Problem statement> Reproduce the rows from the line with "Find the location of a" up to and including the line with "x-axis-title: Vds Drain-Source Voltage (V) is", substituting "image" for every occurrence of "screenshot" and leaving everything else unchanged. Omit the pictures from your answer.

↓

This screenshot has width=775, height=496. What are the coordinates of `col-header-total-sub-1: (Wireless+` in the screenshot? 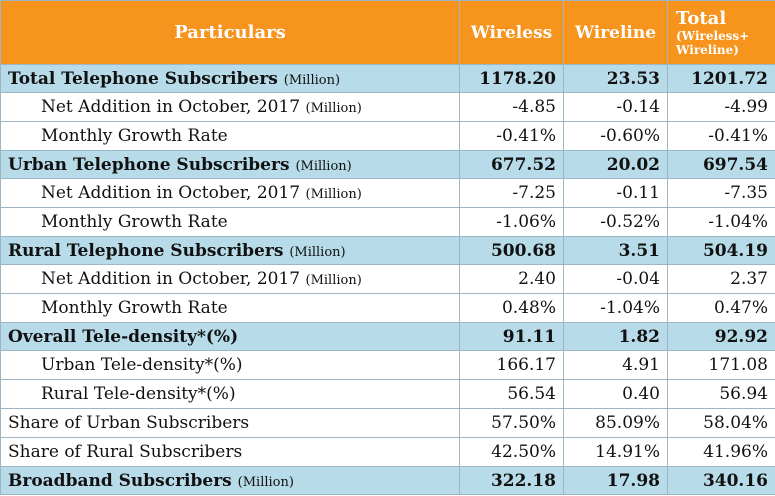 It's located at (713, 36).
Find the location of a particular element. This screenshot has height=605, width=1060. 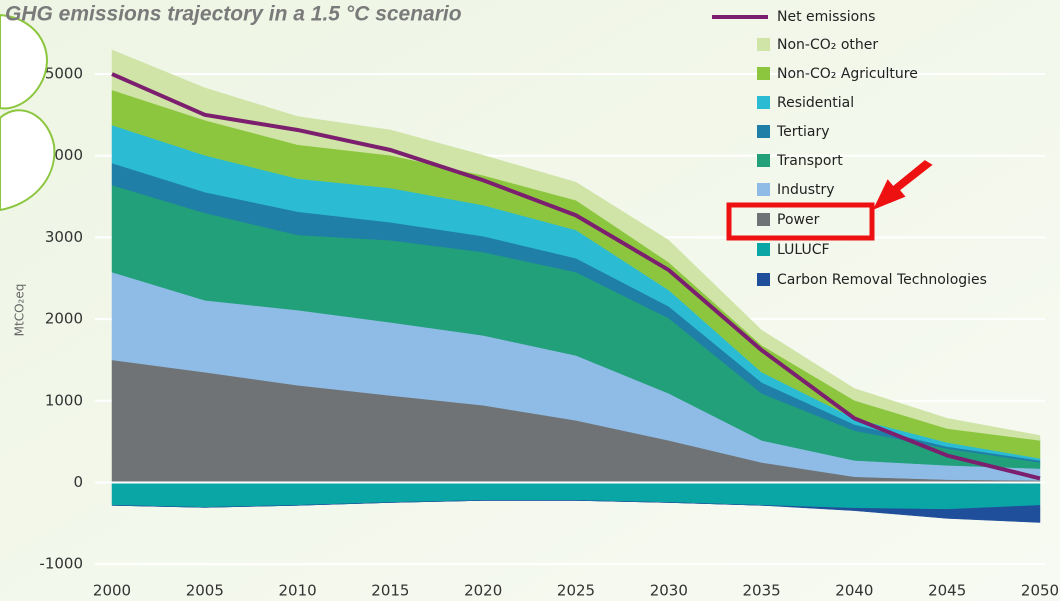

legend-label: Power is located at coordinates (798, 220).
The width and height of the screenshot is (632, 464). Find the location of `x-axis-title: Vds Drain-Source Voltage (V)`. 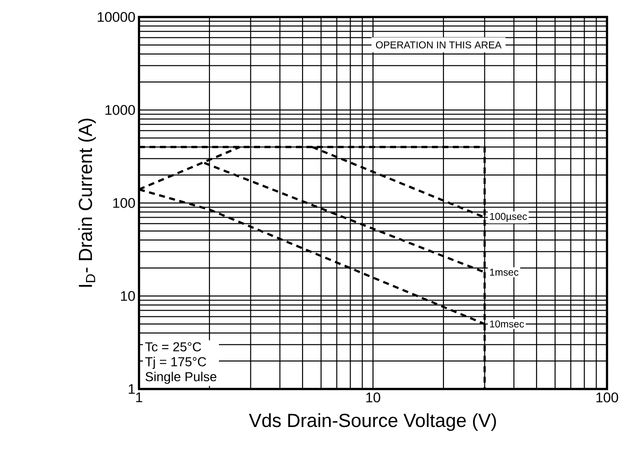

x-axis-title: Vds Drain-Source Voltage (V) is located at coordinates (372, 422).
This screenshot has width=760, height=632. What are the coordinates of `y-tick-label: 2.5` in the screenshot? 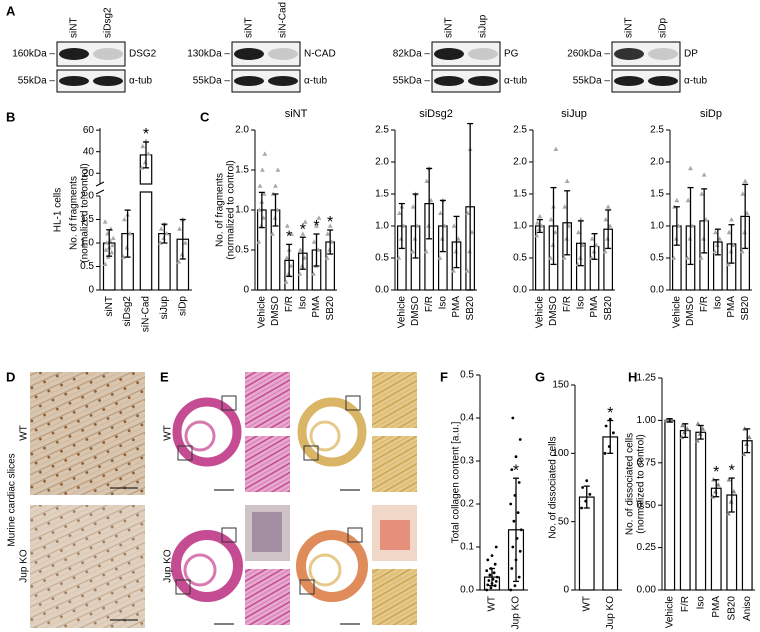 It's located at (657, 130).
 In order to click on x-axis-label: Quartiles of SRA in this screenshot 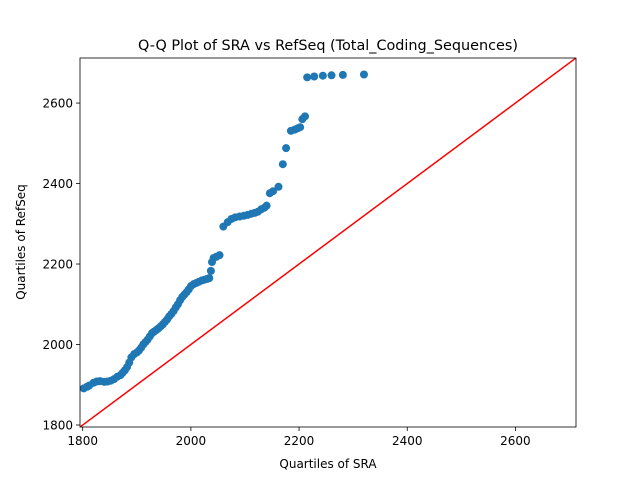, I will do `click(328, 464)`.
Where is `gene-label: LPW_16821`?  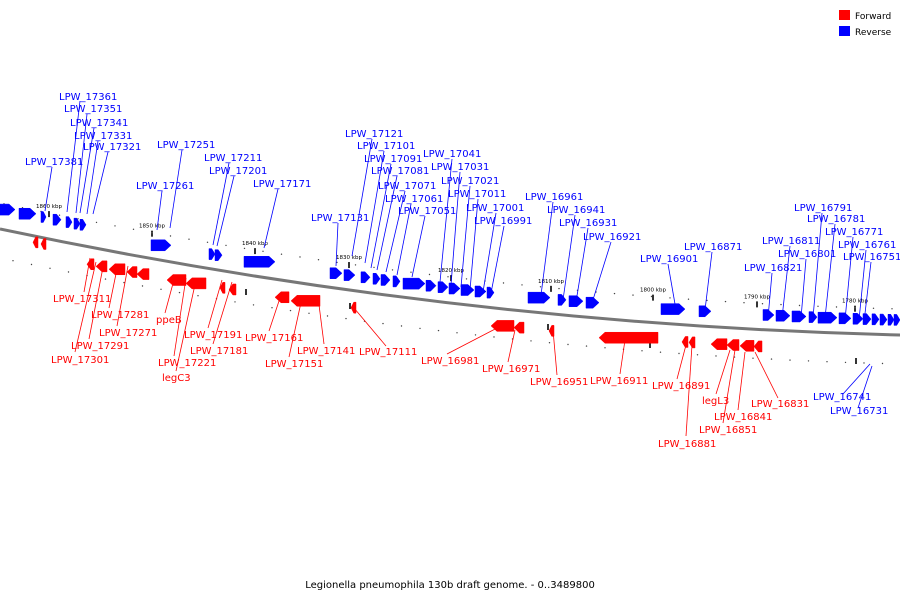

↑

Result below>
Find the location of a particular element. This image has height=605, width=1060. 

legend-label: Power is located at coordinates (798, 220).
The width and height of the image is (632, 464). Find the location of `x-axis-title: Vds Drain-Source Voltage (V)`. 

x-axis-title: Vds Drain-Source Voltage (V) is located at coordinates (372, 422).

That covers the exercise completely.